And we can see that the database contains all the tables in the diagram.

## The Queries

Now that we familiarized with the database, we can start querying it.


### Employees

In this first query, we are going to evaluate the work of our sales team. Each customer for the Chinook store gets assigned to a sales support agent within the company when they first make a purchase. So, this query returns the total dollar amount of sales assigned to each sales support agent in the company. We'll also be able to see for how long each of these employees have worked for Chinook and their average dollar amount of sales per month.

In [3]:
%%sql

WITH sales_suport_agents AS
    (
    SELECT
        e.*
    FROM employee e
    WHERE e.title = 'Sales Support Agent'
    )
    
SELECT
    ssa.first_name || ' ' || ssa.last_name agent_name,
    ROUND(SUM(i.total), 2) total_sold,
    CAST(julianday('now') -  julianday(ssa.hire_date) AS INTEGER) / 30 months_worked,
    ROUND(ROUND(SUM(i.total), 2) / (CAST(julianday('now') -  julianday(ssa.hire_date) AS INTEGER) / 30), 2) avg_sales_month
FROM sales_suport_agents ssa
INNER JOIN customer c ON ssa.employee_id = c.support_rep_id
INNER JOIN invoice i ON c.customer_id = i.customer_id
GROUP BY 1
ORDER BY 4 DESC;

 * sqlite:///chinook.db
Done.


agent_name,total_sold,months_worked,avg_sales_month
Jane Peacock,1731.51,37,46.8
Steve Johnson,1393.92,31,44.97
Margaret Park,1584.0,36,44.0


With information like this we can easily evaluate the performance of Chinook's employees. For instance, although Margaret Park has a greater total dollar amount of sales assigned to her than Steve Johnson, we can see the Steve has been more productive since his average sales per month is higher. 

### Customers

Now we are going to look at the other side of sales and talk about customers.

The next query returns data on purchases from different countries. We will be able to see the total amount of sales as well as the average amount of dollar per customer and the average order value.

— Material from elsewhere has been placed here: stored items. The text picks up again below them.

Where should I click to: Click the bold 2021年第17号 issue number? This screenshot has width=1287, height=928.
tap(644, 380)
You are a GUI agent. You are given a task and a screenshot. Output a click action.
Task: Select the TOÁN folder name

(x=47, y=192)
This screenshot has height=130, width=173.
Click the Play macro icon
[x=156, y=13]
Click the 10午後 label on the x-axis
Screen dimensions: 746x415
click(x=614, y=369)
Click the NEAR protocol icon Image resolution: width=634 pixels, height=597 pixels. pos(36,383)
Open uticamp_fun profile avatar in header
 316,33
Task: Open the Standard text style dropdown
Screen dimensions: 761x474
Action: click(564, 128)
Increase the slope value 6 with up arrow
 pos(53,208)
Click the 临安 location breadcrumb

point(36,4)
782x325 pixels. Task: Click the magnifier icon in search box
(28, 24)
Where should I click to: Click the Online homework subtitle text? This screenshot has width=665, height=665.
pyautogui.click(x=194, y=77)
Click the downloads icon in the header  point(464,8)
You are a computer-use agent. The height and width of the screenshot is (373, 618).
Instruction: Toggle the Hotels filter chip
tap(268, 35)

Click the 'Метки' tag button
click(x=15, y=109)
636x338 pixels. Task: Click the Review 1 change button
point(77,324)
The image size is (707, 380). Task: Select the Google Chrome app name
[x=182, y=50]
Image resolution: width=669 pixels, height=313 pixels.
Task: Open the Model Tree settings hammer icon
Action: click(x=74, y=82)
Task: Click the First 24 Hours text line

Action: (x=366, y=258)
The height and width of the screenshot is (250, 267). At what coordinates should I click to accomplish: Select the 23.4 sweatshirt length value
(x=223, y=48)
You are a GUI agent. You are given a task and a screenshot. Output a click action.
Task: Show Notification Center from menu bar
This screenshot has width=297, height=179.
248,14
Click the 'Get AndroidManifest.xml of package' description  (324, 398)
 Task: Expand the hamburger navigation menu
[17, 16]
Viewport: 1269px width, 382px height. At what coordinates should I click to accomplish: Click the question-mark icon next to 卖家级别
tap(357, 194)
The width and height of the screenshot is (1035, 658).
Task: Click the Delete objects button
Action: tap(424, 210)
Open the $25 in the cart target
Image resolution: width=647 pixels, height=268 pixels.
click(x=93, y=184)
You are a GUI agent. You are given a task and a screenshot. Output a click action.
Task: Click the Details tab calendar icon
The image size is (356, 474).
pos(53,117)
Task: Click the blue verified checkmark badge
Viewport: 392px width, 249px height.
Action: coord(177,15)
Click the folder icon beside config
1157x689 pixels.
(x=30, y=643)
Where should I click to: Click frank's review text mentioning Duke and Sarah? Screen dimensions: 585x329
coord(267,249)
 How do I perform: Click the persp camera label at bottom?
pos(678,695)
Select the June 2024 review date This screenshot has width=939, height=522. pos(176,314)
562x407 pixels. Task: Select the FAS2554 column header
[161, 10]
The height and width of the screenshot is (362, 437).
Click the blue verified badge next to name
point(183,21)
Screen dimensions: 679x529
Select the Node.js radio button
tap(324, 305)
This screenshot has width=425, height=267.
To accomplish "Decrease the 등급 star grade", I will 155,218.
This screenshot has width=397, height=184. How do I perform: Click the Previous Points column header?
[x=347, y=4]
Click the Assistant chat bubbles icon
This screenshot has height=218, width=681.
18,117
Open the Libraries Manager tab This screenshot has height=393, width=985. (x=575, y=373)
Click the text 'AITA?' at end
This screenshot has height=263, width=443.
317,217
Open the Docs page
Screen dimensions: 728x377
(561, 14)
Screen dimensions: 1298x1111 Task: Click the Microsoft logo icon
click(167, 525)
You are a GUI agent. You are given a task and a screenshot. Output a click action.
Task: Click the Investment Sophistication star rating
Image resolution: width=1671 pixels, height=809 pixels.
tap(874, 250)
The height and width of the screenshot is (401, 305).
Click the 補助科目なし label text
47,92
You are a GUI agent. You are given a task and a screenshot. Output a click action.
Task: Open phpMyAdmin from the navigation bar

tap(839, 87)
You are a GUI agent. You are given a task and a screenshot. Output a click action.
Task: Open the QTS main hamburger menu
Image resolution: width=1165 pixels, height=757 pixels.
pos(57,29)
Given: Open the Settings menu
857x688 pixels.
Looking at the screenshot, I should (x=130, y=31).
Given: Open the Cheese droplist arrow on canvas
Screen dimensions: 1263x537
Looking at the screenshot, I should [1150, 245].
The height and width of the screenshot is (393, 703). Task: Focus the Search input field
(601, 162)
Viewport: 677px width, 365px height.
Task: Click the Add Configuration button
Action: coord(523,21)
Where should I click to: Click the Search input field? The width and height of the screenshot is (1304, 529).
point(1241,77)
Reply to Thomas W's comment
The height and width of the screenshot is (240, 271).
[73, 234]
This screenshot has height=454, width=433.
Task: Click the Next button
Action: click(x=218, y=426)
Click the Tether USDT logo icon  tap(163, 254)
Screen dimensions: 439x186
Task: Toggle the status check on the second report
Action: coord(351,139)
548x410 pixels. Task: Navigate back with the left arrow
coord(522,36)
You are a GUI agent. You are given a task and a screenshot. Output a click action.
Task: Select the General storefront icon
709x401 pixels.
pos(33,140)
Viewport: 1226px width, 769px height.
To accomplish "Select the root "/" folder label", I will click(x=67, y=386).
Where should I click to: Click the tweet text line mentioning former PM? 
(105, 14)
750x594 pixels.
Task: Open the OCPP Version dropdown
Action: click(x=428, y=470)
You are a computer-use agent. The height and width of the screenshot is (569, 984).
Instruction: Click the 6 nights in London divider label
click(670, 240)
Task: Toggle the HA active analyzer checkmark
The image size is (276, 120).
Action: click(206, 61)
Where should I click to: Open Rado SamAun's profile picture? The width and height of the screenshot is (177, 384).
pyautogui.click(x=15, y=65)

Notice that countries with only one costumer will be grouped as 'Other'.

In [4]:
%%sql

WITH countries_orders AS
    (
    SELECT
    CASE
        WHEN (
                SELECT COUNT(*) 
                FROM customer
                WHERE country = c.country
              ) = 1 THEN 'Other'
        ELSE c.country
        END AS country,
        c.customer_id,
        i.*
    FROM customer c
    INNER JOIN invoice i ON c.customer_id = i.customer_id
    )

SELECT
    country,
    total_customers,
    total_sales,
    avg_value_per_costumer,
    avg_order_value
FROM
    (
    SELECT
        country,
        COUNT(DISTINCT customer_id) total_customers,
        ROUND(SUM(total), 2) total_sales,
        ROUND(SUM(total) / COUNT(DISTINCT customer_id), 2) avg_value_per_costumer,
        ROUND(SUM(total) / COUNT(DISTINCT invoice_id), 2) avg_order_value,
        CASE
            WHEN country = 'Other' THEN 1
            ELSE 0
            END AS sort
    FROM countries_orders
    GROUP BY 1
    ORDER BY sort ASC, total_sales DESC
    );

 * sqlite:///chinook.db
Done.


country,total_customers,total_sales,avg_value_per_costumer,avg_order_value
USA,13,1040.49,80.04,7.94
Canada,8,535.59,66.95,7.05
Brazil,5,427.68,85.54,7.01
France,5,389.07,77.81,7.78
Germany,4,334.62,83.66,8.16
Czech Republic,2,273.24,136.62,9.11
United Kingdom,3,245.52,81.84,8.77
Portugal,2,185.13,92.57,6.38
India,2,183.15,91.58,8.72
Other,15,1094.94,73.0,7.45


Of course the sample size here is not good enough, but if we have more data this query can provide some useful insights. For instance, not only we can visualize which countries are already a established market for the company, but we can have an ideia of which countries have more potencial to become a successful market.  For example, we can consider as promising markets countries that, although do not present a large amount of total sales, present high average values per costumer and per order.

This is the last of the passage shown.